I've got a 2002 Mirage DE Coupe 1.5L auto. It's not glamorous, but it gets me from A to B, and while I'm still in college, it's perfect. About 2 weeks ago, I noticd a chirping/squealing noise under the hood after Hurricane Irene passed over us here in CT, and passed the noise off as moisture on the belts. I've had it before when it has rained significantly, and has always passed and gone. This time, it has stayed. I did replace the power steering belt after mine snapped into pieces while on the road. The car was driven for about 1/10th mile to a parking lot after the incident, and was not started and run again till the new belt was on. I referenced a manual from AutoZone for my car and from what me and a friend could tell, the belt was on right and properly tensioned (less than 1" vertical distention).
Naturally, I assumed the belt was loose, and proceeded to check. I tightened the belt a little and rechecked the tension. All seemed good. Started up, and the sound was back, louder than ever. Usually the first two minutes after starting the car for the day, it's fine, but after that, the noise is constant and gets louder/more urgent whenever I accelerate. Sticking my head under the hood, the sound seems louder closer to the front rather than the back where my alternator is. A check of the alternator belt on a whim shows the belt in good condition, no glazing or cracking, properly tensioned.

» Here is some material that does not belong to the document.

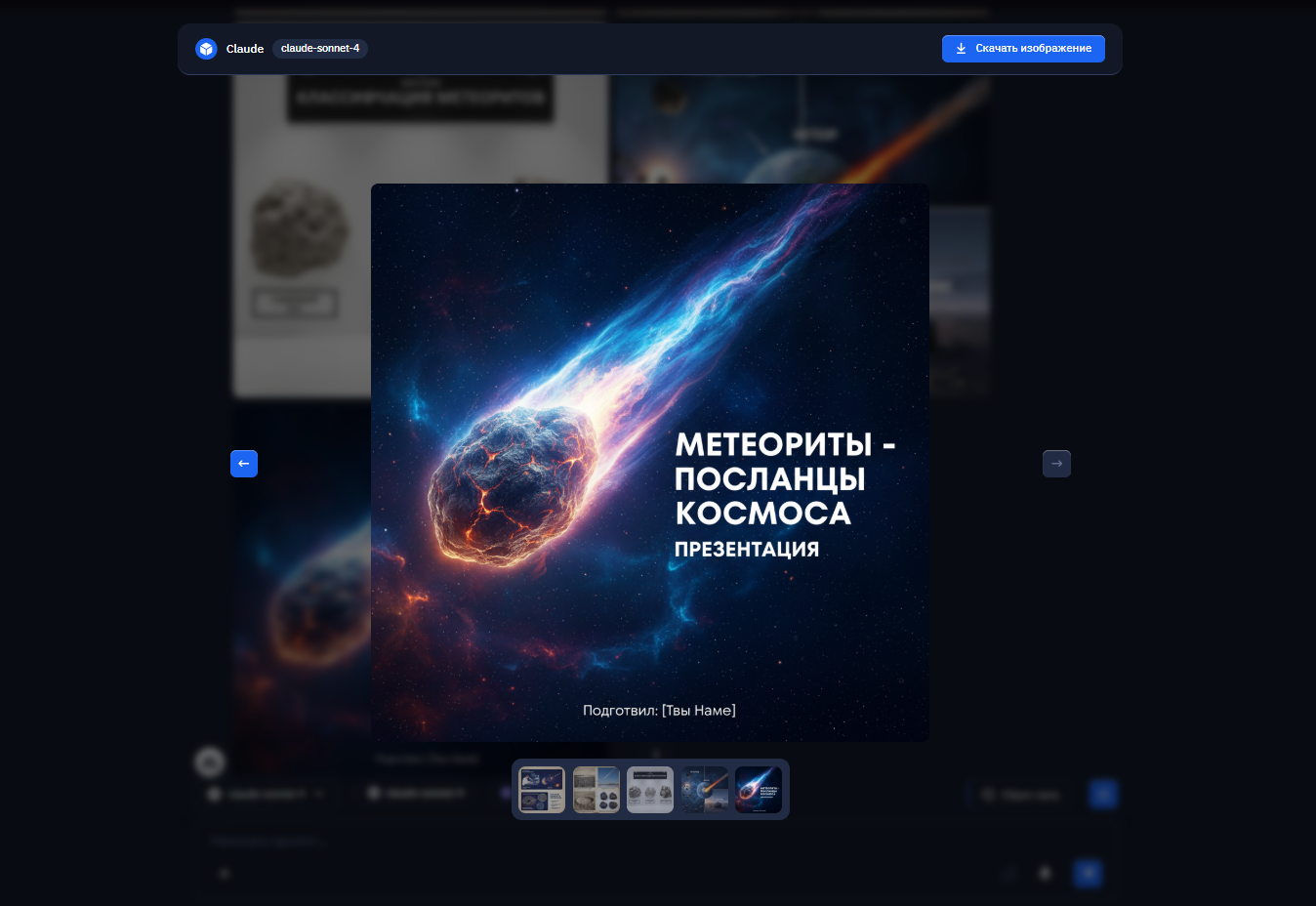The height and width of the screenshot is (906, 1316).
Task: Click the Claude name label in header
Action: click(x=245, y=49)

Before I go disassembling the PS pump belt assembly again, anyone have an idea where to point the finger for the culprit? Seeing as the belt has less than 4k miles on it, I doubt that's the issue. I'm inclined to think the power steering pump is going, but I haven't ruled out my AC compressor pump which is on the same belt. But, I have not run my a/c lately.
Ideas? Much appreciated for any good tips. I'd rather know what I'm getting into without paying what little savings I have for a mechanic to waste an hour poking around and charge me 200 bucks.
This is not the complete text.